Many plants already have strong rural reputations for healing, as recorded in UCD’s national folklore collection. This was also a valued source for Ireland’s Generous Nature, the pioneering and encyclopaedic 2014 inventory of uses of wild Irish plants by ethnobotanist Peter Wyse Jackson.
Both have typically broad folk reputations in Wyse Jackson’s litany of uses. Leaves of bogbean, Menyanthes trifoliata, contain a bitter compound “used widely in medicine as a tonic and to bring down fevers” but also for several ills of livestock, among them the cure of “pine” in Co Mayo’s cattle and sheep.
Bog myrtle, Myrica gale, has also had multiple potencies. There are records of use to treat kidney complaints, measles and sore throats, gravel in horses, red murrain and colic, “and the ashes of burnt leaves were put in the eyes of sheep, with a goose feather, to cure blindness”.
Ethna knew bog myrtle’s domestic use as a fragrant herb for the linen press to keep moths out of blankets. In our beer-making days, drawing on Belgian tradition, we also tried it as a flavouring in place of hops. We were left unimpressed, at least avoiding the “particularly bad hangovers” specified in Wyse Jackson.

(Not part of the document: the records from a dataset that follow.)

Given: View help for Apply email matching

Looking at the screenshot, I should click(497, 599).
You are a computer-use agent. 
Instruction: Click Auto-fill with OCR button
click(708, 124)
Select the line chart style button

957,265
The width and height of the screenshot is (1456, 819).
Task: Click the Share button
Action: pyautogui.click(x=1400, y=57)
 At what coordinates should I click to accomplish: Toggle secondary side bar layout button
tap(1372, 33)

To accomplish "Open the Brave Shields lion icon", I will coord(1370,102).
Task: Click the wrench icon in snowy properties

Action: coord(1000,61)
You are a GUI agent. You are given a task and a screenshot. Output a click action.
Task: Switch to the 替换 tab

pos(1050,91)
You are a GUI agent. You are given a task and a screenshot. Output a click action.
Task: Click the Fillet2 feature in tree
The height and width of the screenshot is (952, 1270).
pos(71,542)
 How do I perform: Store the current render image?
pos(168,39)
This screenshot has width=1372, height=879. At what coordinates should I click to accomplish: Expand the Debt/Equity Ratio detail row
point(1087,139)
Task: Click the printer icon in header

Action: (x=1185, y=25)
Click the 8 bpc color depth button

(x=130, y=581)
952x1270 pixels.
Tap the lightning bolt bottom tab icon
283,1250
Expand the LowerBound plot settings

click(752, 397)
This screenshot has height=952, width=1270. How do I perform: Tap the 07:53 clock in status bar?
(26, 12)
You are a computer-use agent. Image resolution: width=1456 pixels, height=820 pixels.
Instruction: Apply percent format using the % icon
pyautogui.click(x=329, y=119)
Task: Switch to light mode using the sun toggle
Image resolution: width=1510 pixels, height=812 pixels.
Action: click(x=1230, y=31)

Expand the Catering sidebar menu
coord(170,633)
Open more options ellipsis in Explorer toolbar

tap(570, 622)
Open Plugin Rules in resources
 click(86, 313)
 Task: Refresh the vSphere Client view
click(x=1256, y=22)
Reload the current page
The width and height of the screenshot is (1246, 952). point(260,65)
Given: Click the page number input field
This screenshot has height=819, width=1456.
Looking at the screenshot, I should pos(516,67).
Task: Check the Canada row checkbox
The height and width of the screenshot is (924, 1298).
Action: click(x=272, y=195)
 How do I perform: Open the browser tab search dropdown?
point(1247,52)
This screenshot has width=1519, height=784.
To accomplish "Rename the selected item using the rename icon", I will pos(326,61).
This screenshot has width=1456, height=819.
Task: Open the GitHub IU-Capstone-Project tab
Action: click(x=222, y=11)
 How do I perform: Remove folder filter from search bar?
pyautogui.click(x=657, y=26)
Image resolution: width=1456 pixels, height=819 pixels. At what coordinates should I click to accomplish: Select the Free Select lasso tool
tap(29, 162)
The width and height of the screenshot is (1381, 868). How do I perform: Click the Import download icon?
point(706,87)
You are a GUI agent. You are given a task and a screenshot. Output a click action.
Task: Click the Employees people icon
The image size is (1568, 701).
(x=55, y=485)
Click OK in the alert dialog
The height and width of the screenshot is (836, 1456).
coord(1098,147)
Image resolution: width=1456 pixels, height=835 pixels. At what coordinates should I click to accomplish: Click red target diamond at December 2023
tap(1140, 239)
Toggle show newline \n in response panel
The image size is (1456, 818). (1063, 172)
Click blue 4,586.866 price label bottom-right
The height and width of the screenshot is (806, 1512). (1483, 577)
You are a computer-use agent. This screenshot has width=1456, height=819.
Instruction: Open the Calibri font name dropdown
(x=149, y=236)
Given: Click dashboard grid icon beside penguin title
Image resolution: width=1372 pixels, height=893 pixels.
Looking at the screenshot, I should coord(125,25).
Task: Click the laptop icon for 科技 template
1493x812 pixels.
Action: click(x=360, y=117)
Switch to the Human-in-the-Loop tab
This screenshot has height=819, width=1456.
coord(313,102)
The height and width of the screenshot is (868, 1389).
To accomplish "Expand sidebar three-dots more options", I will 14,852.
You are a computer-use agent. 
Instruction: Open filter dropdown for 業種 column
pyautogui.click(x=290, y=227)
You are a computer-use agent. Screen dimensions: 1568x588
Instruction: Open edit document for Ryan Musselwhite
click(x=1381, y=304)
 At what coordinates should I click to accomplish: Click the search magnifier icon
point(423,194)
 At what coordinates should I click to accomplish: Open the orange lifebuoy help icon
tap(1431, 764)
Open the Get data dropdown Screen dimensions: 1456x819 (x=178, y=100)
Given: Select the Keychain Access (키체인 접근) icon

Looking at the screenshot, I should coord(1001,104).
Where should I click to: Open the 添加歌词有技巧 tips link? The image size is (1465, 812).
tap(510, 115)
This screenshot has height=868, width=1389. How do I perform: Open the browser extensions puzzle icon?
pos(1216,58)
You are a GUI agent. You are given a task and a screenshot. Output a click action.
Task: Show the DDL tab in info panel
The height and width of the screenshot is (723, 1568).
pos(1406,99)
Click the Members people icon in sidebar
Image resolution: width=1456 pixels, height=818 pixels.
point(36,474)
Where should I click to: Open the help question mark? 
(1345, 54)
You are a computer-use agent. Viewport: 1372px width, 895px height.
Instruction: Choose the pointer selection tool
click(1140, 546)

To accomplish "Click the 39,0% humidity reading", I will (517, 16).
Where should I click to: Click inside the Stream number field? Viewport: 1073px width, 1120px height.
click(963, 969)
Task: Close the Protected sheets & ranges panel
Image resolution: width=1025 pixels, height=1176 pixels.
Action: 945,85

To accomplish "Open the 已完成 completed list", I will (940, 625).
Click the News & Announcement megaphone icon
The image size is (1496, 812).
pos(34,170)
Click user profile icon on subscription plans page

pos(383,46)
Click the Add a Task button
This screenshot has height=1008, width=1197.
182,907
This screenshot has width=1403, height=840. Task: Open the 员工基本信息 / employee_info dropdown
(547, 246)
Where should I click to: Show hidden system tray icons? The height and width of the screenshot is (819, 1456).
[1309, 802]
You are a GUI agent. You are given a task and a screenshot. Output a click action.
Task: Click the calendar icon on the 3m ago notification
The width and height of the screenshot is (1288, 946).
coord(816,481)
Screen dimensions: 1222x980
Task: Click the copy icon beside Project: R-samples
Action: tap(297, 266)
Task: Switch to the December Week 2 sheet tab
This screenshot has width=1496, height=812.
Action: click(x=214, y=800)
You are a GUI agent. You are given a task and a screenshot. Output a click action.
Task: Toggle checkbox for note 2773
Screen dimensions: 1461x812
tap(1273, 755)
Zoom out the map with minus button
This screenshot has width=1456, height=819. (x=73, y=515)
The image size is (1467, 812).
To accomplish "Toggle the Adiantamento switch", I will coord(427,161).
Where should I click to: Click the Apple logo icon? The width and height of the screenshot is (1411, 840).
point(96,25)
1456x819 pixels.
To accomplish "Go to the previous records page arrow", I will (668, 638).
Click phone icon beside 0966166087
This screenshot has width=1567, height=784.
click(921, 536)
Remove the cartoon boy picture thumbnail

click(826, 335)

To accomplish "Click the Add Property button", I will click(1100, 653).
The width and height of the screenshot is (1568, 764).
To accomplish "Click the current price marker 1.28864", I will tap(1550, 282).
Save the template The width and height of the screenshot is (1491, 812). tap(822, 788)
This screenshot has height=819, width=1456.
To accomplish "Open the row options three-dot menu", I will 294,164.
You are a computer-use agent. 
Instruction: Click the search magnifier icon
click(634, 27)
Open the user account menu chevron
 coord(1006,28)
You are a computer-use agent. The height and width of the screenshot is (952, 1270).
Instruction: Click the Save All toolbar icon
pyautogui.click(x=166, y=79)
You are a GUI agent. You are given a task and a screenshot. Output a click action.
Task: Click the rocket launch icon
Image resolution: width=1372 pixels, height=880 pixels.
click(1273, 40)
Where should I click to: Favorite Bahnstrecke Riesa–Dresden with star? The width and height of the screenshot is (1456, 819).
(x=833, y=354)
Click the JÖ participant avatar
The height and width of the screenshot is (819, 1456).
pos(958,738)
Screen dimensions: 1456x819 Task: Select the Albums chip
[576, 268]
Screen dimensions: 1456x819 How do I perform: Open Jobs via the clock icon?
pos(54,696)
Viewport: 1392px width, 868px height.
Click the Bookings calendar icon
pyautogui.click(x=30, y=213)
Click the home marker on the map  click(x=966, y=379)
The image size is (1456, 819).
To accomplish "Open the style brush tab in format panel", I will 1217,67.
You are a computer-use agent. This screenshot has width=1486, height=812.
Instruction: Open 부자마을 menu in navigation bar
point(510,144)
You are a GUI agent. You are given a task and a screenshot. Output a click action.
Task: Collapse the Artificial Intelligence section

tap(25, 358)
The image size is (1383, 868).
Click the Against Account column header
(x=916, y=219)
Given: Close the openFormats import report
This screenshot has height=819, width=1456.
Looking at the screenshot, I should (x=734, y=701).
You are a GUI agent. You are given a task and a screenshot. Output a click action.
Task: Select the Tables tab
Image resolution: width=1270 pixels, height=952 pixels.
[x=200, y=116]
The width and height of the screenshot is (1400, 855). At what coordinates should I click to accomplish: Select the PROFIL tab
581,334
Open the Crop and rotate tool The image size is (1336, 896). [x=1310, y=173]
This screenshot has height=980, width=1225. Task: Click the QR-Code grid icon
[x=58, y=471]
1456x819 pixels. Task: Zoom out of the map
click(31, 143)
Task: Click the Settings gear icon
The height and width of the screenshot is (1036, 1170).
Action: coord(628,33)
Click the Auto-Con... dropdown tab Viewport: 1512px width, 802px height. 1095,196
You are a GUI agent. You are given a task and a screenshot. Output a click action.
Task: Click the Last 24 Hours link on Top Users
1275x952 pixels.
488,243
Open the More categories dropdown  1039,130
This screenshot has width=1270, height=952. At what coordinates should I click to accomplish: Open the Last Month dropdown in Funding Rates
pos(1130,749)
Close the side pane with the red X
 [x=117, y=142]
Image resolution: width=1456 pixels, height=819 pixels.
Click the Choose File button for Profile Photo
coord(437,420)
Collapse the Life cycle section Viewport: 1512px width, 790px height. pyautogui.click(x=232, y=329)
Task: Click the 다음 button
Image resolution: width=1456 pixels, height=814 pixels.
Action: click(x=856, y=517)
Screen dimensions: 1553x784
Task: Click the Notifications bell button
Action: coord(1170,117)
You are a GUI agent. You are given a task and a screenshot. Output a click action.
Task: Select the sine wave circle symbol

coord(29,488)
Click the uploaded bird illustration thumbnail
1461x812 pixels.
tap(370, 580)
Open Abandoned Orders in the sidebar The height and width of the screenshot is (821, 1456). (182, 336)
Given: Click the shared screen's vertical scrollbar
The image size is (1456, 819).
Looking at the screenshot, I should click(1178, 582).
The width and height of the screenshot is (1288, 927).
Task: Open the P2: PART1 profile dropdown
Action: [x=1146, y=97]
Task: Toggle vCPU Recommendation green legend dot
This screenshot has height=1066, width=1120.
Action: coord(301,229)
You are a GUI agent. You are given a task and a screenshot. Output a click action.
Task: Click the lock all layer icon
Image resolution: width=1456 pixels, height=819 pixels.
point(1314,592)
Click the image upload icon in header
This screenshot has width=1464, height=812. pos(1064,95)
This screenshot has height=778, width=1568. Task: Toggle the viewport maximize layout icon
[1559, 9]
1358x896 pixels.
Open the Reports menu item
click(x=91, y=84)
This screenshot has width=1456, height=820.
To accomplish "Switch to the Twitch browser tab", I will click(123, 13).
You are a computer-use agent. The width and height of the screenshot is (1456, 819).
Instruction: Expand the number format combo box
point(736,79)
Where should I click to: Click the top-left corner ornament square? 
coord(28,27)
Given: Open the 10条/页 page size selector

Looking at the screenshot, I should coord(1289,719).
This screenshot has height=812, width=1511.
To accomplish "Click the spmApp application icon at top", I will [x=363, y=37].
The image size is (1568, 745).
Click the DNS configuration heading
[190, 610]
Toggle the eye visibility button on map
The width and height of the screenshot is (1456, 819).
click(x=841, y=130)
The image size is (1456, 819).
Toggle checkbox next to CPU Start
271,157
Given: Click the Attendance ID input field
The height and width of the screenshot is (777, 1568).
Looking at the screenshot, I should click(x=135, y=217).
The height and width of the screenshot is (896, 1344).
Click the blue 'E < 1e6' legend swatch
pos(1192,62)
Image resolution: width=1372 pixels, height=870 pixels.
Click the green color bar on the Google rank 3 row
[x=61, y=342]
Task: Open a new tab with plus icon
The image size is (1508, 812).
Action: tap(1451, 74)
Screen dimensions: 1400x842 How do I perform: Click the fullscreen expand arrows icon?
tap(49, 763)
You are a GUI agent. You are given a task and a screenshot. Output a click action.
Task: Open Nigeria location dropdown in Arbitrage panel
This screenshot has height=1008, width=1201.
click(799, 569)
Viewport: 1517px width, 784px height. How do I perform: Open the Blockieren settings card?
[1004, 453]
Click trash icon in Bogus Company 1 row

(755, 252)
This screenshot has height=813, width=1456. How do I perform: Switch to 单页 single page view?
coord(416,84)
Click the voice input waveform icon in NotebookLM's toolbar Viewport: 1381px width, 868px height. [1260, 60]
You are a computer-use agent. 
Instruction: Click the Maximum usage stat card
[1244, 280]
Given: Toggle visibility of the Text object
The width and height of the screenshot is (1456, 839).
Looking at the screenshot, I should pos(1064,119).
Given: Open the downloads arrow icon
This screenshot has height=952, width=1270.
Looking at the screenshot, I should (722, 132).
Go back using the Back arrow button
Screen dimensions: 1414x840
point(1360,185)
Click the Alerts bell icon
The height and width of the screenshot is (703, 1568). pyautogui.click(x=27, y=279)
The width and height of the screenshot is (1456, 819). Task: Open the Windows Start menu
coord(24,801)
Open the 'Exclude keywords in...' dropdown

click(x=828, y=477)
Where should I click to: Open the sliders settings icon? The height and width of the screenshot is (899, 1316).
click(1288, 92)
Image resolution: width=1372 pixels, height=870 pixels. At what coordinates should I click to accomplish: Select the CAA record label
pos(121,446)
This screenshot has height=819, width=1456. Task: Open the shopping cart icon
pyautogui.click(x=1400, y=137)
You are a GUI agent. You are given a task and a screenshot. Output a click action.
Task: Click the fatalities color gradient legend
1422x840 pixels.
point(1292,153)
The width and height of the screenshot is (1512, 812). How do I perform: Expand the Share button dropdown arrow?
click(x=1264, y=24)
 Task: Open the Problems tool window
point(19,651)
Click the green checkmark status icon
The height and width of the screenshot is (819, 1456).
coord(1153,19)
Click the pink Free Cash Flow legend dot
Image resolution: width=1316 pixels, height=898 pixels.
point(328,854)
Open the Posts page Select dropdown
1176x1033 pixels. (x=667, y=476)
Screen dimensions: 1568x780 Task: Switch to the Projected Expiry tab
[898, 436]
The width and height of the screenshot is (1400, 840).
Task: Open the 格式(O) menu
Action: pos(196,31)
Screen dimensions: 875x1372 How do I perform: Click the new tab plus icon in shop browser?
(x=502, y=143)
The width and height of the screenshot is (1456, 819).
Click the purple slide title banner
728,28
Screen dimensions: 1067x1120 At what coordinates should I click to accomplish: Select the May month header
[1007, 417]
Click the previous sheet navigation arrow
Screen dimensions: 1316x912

Bog myrtle, along with sphagnum mosses, yellow irises and peatland lichens, is in the plant group under study at Trinity by Shipra Nagar, a carbohydrate chemist at the NatPro centre: "My job is to isolate the polysaccharides, characterise their structure and send extracts to be tested for immune-modulatory or anti-inflammatory properties."
Set against the crude context of herbal folk medicine, the work of the NatPro scientists speaks for a singularly energised approach to the discovery of “natural products”. Along with molecules isolated from land plants and seaweeds, the search is for medicinally useful activity in the bacteria of Irish soils and waters.
Commercial ambition
There’s new impact also in the frankly commercial ambition of NatPro. New research that might, in the past, have been motivated for its academic and medical worth, now has profit and success at heart, along with patriotic aspiration.
Sheridan sees a rising tide of natural product industries in Ireland but a limited expertise in the right kind of chemist. She has also experienced the business risks in developing new medical treatments from plant molecule beginnings.
NatPro has a business leader in Dr Gaia Scalabrino as non-academic executive director. She is happy in the eager world of start-ups and SMEs willing to venture into "pharmaceuticals, functional food and cosmetics".
So that’s how Ireland’s generous natural world will be pressed into further human service. Of the island’s 900 or so native plants, Wyse Jackson was impressed to find at least half with traditional medical or edible uses. These were shaped by “a remarkable and sophisticated understanding” of specific values and chemistry, since sadly lapsed into obscurity.